In the entries below, find the lines that contain the word "will" and copy them.

....

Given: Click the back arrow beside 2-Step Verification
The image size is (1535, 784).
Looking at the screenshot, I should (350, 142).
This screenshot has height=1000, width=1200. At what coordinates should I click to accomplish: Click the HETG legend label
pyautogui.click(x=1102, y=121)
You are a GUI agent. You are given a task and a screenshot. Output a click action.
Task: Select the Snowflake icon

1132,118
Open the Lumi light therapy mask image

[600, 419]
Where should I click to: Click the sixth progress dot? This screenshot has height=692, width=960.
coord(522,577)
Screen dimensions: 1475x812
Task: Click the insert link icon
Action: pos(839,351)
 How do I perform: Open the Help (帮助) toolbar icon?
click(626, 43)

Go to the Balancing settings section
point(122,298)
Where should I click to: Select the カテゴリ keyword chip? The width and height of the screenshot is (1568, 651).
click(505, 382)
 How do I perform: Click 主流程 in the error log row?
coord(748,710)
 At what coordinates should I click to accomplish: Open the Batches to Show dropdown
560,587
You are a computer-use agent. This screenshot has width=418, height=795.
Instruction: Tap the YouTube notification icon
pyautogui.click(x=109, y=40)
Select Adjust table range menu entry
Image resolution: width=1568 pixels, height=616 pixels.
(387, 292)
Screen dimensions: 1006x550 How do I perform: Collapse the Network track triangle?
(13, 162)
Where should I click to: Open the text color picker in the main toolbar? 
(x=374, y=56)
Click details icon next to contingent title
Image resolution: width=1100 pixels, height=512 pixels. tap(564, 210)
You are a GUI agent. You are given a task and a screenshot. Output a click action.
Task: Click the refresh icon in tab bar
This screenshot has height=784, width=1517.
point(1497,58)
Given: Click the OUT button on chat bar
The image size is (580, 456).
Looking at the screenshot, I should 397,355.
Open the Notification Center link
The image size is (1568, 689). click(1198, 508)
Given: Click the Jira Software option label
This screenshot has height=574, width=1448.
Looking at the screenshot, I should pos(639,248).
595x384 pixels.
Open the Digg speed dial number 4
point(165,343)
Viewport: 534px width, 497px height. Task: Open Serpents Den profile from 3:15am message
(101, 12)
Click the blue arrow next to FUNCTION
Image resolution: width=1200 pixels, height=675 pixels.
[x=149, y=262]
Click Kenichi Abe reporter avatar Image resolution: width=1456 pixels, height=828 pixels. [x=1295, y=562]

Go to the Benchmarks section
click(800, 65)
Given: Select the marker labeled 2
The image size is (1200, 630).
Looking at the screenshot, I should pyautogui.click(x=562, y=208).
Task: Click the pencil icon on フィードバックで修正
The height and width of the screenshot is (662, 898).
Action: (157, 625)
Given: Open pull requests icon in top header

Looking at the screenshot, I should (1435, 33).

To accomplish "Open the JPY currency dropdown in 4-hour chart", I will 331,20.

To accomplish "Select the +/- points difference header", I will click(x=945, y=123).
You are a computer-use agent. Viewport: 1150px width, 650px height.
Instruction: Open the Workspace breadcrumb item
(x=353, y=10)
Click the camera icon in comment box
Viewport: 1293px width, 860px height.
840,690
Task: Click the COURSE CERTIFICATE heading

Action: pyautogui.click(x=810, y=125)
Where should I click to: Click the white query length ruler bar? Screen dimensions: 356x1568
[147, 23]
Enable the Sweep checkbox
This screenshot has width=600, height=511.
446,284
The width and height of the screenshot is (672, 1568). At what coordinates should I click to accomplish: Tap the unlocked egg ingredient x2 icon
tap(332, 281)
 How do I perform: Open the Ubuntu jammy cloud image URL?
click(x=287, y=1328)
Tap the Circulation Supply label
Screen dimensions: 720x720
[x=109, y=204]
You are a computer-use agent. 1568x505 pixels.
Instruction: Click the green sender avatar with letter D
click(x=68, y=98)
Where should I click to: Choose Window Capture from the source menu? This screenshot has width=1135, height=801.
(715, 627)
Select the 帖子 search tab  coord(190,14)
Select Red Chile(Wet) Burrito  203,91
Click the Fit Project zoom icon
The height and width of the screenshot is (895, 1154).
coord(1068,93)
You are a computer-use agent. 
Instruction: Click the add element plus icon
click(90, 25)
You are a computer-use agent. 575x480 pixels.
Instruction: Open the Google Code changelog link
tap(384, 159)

....

#### [TASK OUTPUT]
To accomplish "Open the JPY currency dropdown in 4-hour chart", I will 331,20.
To accomplish "Select the +/- points difference header", I will click(x=945, y=123).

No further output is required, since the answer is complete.